Kuwait considers sovereign and local bond issues

10 March 2016

Government is talking with financial advisors to tap international and local debt markets

Kuwait is in talks with financial advisors to tap the local and international debt markets with potential sovereign bonds, according to Kuwaiti finance minister, Anas al-Saleh.

The minister didn’t elaborate on the government’s debt programme while speaking to reporters on the sidelines of a financial conference.

Kuwait, a part of the six-member economic bloc of GCC, is exploring the option of sovereign bonds to plug a budget deficit and maintain spending amid shirking oil revenues. The government has already begun drawing down its financial reserves, but it wants to tap the local and international debt markets to curtail the speed of the drawdown. The six Gulf states account for about a third of the world’s proven oil reserves. Crude, the benchmark for more than half of the global oil reserves, has slumped more than 60 per cent since a mid-2014 peak.

The government had requested a report from local banks on their ability to finance the deficit, and on whether there was enough liquidity in the banking system, news agency Reuters quoted Hamad Abdulmohsen al-Marzouq, chairman of Kuwait Finance House as telling the conference earlier.

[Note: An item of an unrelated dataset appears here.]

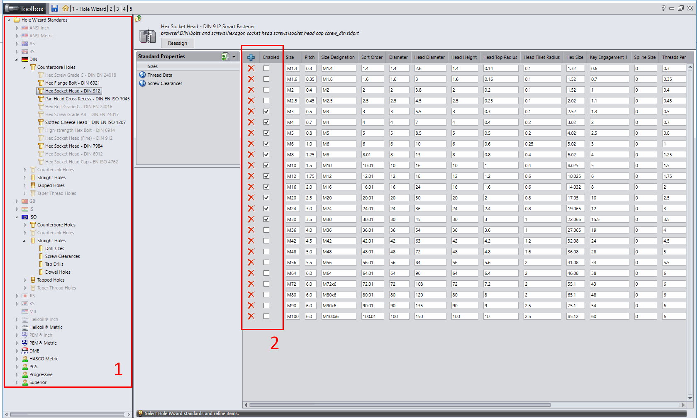This screenshot has width=697, height=418.
Task: Uncheck the Enabled box for M20
Action: [266, 197]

The banks have submitted a study to the finance ministry and central bank, estimating that the lenders have the capacity to finance $10bn to $16.7bn over the next three years, Marzouq said.

Kuwait’s Finance ministry projected in January that the government would run a deficit of KD12.2bn ($40.5bn) in the next fiscal year starting on April 1, nearly 50 per cent higher than the deficit estimated for the current year, after contributions by the government to the sovereign wealth fund.